10 days to come up with any form of plan for a historic building is a daunting prospect and this excerpt reveals the level of work that Christchurch has had to bear to in order to deal with the results of the earthquakes a few years ago. And this is purely from a heritage point of view, not counting anything later than 1920.  At home, the worst natural disasters are floods and fires, and whilst these can cause huge issues and devastation regarding the survival of historic buildings, working here has really highlighted how tame the geology of the United Kingdom technically is. 

Tuesday, 21 May 2013

College Hall Gets A Facelift

So autumn has officially arrived in Christchurch, we have had rain for the last 4 days (not that I expect any sympathy from those back home)

We have had some new stonemasons starting recently, and as they were working on the inside of the College Hall (and not in the rain) I thought I would trundle along and see what they were up to. 

They are tidying up the internal limestone on the upper half of the College Hall, giving it a facelift as it were. 

The majority of the original stone had already been removed and the final touches were just being done using a very impressive looking chisel (it had teeth!).  Apparently, this makes it easier to get larger pieces of stone off in one go and allows more control as the base is wider, than the traditional flat chisel. So there you go. 

Using a cement mortar, which looked a lot better than the stuff they used originally - check out the size of the pebbles: 

a mixture of new and old limestone blocks are being re-inserted and also stapled to the existing facade. 

The one of the left is new, the other two are original. You can see the indents at the end where the original cement mixture has been chipped away.

a staple! a little bit sturdier than your average paper ones

How thick part of the existing wall isn't - some of the stone was just used as a face, rather than providing any structural element. 

 View of the carved collonette, looking down, and the new cement mix. 

Random hole behind the organ, I am not sure what this is for and as there was a rather large excavation pit in the way I could not go and explore. 

 Use of brick as a form of saving on expenditure. This area was originally paneled with five forms of native timber and will be put back again when strengthening work has finished. 

Curving away from the College Hall, in my last post I mentioned that I was doing some stone work that will go up on the building. Well..... here they are in all their finished glory.  

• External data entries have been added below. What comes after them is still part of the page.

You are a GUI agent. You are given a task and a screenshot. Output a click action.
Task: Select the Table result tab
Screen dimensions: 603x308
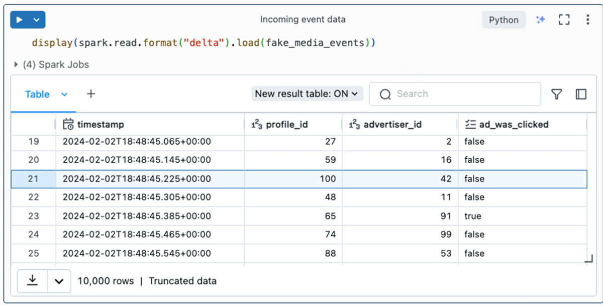(37, 94)
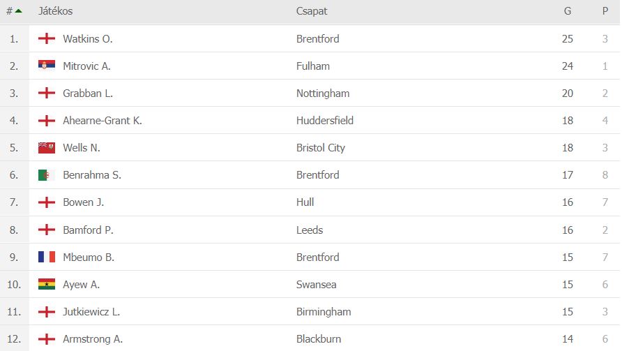Click the England flag beside Bamford P.
This screenshot has height=351, width=622.
click(x=47, y=230)
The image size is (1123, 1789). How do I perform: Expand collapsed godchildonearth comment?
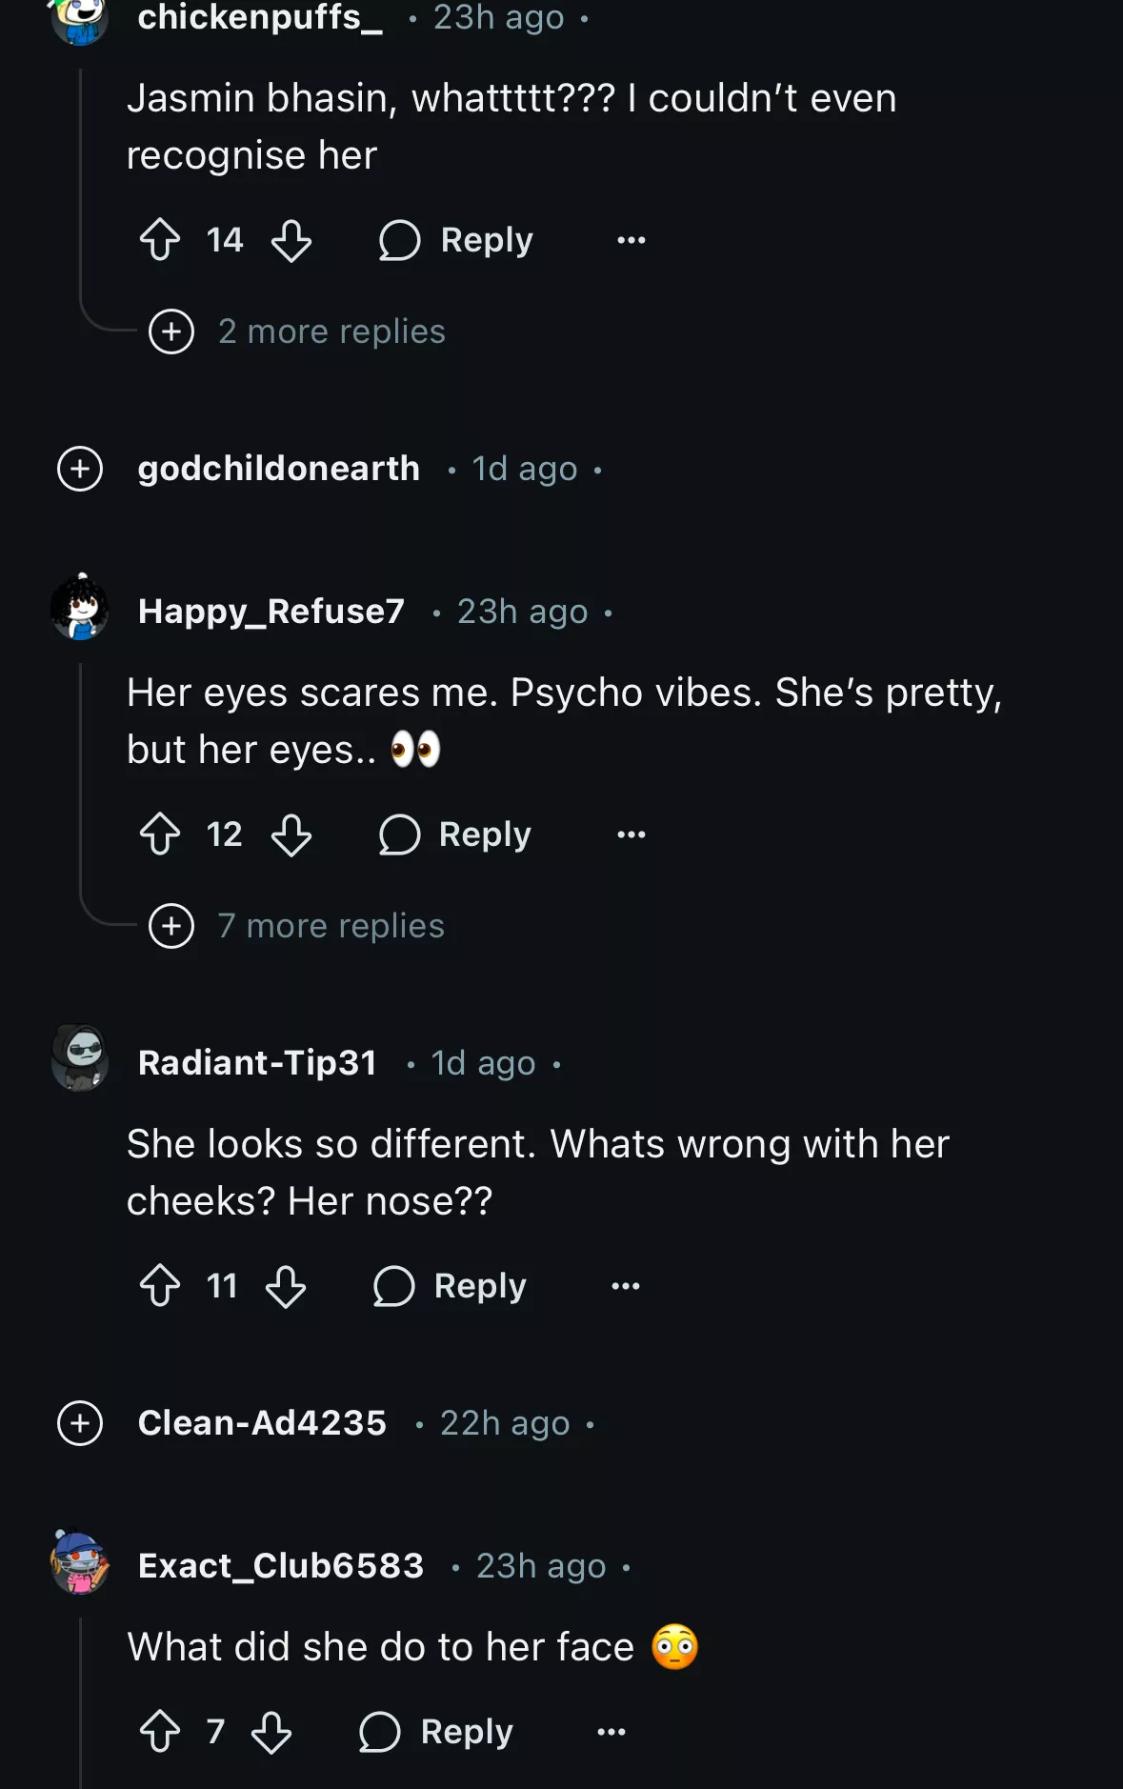[80, 469]
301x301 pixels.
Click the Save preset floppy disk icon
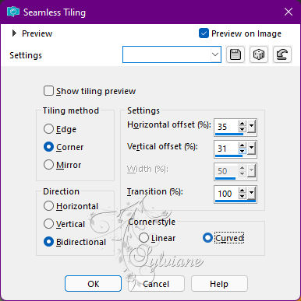pyautogui.click(x=235, y=54)
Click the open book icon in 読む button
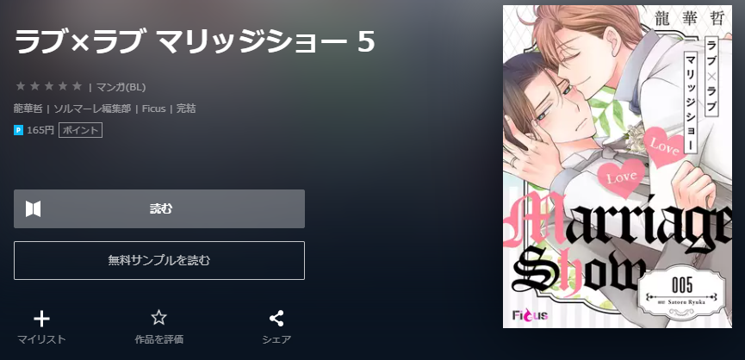745x360 pixels. (x=34, y=209)
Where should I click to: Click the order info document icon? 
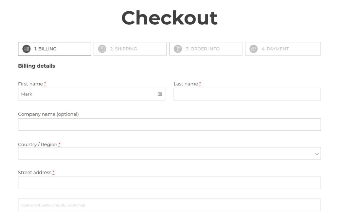click(x=178, y=49)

Sat on top of the western gable on the Registry building, they will not be seen from the ground, but I know they are there... and they FIT! 


Thursday, 16 May 2013

Stonemason in training

Apologies for being away so long, things have been a little hectic! 

Work is moving along swiftly at the Arts Center.  Work on Boys High is about to begin and plans for the Chemistry building are under discussion, which is very exciting.

I was allowed back in the carving tent the other week, and I was given a new challenge - to create a corner string course. It is not going up on the building (but I am doing one that is, and I will keep you all posted on that little project), but I have to say after faffing around and staring at it for ages trying to figure out the logistics of how it was going to work, I pretty pleased with the end result. 

Check out this little beauty: 

It's not completely level, but still, isn't it gorgeous (if I do say so myself!).